■ Exercise passage ■
--- START ---

I was excited to get home and have some quiet time away from everyone. I think we ALL were ready
to be with our families, friends, pets, regular teams and coaches, and have some time without cameras following us.
I envisioned coming home and eating and sleeping a lot, in my quiet house, meditating and reflecting on my time on TUF alone, quietly, for at least a few days. I didn’t want to talk to anyone. I just wanted quiet. There was just so much to talk about, and so much stuff that had happened- even without disclosing the things we are not allowed to talk about, there is still a TON of shit to tell people- that it felt really overwhelming. Where do I even start? Was the thought that kept going through my head. I didn’t know, and felt too tired to think about it. So I was planning on coming home, staying in bed, catching up on Game of Thrones, and ordering cookware on Amazon.
That didn’t happen.
Instead, we went to a friend’s going away party the night I got home from Vegas. The next day I went on a hike with my dog, and actually ran into a team mate from the gym, on the mountain we were hiking. Then that night I met up with my coach at a fancy Brazilian steakhouse. I stopped into the gym and of course saw a bunch of team mates, who I was happy to see and stopped to talk to for a while. There was family to call and check in with, friends texting for get togethers, groceries to buy, and a kid to get to school.

--- END ---

■ Recorded information ■
--- START ---

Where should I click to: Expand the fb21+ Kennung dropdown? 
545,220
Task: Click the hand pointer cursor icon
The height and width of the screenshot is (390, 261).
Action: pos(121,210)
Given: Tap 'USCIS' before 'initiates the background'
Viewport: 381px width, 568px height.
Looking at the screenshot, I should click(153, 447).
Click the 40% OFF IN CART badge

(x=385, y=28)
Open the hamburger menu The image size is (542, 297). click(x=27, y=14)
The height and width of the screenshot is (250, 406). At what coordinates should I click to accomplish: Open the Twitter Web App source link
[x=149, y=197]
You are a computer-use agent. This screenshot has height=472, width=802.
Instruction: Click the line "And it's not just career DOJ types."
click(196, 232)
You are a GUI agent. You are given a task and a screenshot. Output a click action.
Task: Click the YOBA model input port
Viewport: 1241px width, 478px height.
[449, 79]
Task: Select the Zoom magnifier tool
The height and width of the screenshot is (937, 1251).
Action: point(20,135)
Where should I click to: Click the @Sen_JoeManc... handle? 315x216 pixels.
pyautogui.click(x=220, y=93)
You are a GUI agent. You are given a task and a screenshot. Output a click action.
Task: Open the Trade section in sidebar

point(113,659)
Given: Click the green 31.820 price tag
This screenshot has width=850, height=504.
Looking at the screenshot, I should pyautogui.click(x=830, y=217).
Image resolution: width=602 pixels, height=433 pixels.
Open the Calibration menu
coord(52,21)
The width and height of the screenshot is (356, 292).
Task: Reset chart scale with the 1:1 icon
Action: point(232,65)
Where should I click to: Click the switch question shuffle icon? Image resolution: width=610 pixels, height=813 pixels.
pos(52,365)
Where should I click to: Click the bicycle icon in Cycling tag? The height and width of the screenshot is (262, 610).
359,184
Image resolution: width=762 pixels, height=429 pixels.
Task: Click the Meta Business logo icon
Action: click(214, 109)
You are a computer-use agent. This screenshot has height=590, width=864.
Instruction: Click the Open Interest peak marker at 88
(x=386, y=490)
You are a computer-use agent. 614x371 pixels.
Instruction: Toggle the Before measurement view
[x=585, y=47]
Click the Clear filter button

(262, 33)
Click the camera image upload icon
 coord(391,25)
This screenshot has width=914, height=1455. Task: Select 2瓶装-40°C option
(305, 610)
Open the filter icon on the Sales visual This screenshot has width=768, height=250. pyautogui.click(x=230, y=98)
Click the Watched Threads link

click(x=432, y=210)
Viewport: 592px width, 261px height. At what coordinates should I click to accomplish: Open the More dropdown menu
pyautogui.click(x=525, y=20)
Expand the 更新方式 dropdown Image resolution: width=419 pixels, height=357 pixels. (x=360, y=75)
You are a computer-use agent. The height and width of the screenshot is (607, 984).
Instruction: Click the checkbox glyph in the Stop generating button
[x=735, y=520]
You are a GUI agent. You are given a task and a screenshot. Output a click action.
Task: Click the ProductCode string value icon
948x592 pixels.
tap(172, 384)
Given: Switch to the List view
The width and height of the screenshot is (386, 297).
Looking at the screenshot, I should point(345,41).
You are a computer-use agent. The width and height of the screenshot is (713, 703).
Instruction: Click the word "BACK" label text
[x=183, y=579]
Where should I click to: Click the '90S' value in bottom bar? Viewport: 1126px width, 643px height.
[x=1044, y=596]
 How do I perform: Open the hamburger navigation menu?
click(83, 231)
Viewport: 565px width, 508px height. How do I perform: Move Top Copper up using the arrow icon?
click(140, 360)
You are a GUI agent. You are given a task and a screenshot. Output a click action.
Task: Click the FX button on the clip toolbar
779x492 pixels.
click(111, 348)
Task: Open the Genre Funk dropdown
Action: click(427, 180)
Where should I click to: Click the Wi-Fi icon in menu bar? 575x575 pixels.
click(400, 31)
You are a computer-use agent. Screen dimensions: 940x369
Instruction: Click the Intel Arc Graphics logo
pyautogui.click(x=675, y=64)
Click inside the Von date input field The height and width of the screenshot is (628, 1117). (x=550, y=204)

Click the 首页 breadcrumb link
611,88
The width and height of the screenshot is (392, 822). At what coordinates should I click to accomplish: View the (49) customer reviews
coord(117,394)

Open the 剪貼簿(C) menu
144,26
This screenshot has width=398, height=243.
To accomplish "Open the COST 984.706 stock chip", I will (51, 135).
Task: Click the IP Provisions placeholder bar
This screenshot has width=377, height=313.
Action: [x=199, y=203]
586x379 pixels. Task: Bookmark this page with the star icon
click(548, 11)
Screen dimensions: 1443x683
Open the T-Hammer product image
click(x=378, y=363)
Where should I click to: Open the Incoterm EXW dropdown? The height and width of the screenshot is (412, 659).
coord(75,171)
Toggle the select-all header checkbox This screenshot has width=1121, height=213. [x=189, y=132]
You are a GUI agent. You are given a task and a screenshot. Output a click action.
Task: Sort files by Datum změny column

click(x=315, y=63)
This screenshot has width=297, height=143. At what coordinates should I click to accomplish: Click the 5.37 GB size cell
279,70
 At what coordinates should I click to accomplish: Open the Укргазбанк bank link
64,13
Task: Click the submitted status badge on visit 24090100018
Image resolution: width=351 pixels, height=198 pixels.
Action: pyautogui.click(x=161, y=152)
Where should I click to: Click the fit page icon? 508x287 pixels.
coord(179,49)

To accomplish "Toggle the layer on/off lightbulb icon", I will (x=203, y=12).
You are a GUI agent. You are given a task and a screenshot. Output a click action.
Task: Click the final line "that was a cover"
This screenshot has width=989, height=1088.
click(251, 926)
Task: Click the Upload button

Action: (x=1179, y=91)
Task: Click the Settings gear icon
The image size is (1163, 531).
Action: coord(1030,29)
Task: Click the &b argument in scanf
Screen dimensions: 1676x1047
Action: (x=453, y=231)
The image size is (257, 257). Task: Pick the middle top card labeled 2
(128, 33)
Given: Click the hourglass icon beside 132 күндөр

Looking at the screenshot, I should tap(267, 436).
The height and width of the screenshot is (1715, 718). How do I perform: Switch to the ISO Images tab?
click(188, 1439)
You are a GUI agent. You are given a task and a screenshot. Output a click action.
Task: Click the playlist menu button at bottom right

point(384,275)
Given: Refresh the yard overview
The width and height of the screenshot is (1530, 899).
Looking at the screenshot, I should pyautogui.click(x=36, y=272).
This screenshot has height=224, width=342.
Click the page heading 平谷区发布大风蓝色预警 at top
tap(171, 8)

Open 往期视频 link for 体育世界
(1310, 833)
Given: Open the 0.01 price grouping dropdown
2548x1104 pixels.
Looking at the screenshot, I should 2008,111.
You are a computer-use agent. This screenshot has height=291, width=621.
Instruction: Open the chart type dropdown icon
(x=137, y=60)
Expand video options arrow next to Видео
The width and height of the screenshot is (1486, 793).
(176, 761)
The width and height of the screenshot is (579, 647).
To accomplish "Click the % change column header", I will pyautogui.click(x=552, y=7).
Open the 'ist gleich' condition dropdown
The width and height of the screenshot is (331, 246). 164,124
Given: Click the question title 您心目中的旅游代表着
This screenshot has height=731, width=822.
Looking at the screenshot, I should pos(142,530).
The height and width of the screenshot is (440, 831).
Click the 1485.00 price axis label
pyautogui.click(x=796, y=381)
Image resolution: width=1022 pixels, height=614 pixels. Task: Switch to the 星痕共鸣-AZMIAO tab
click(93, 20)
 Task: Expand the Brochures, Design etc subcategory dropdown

--- END ---

■ Questions ■
a – According to the passage about returning home, why did the writer not want to talk to anyone? Answer in one to three sentences.
b – Reproduce the passage about returning home word for word, starting with "I envisioned coming" and going on through "cookware on Amazon.".

■ Responses per task ■
a – So much had happened that there was a great deal to tell people, even without the things that could not be disclosed, and it felt overwhelming. The writer did not know where to start and felt too tired to think about it, and so wanted only quiet.

b –
I envisioned coming home and eating and sleeping a lot, in my quiet house, meditating and reflecting on my time on TUF alone, quietly, for at least a few days. I didn’t want to talk to anyone. I just wanted quiet. There was just so much to talk about, and so much stuff that had happened- even without disclosing the things we are not allowed to talk about, there is still a TON of shit to tell people- that it felt really overwhelming. Where do I even start? Was the thought that kept going through my head. I didn’t know, and felt too tired to think about it. So I was planning on coming home, staying in bed, catching up on Game of Thrones, and ordering cookware on Amazon.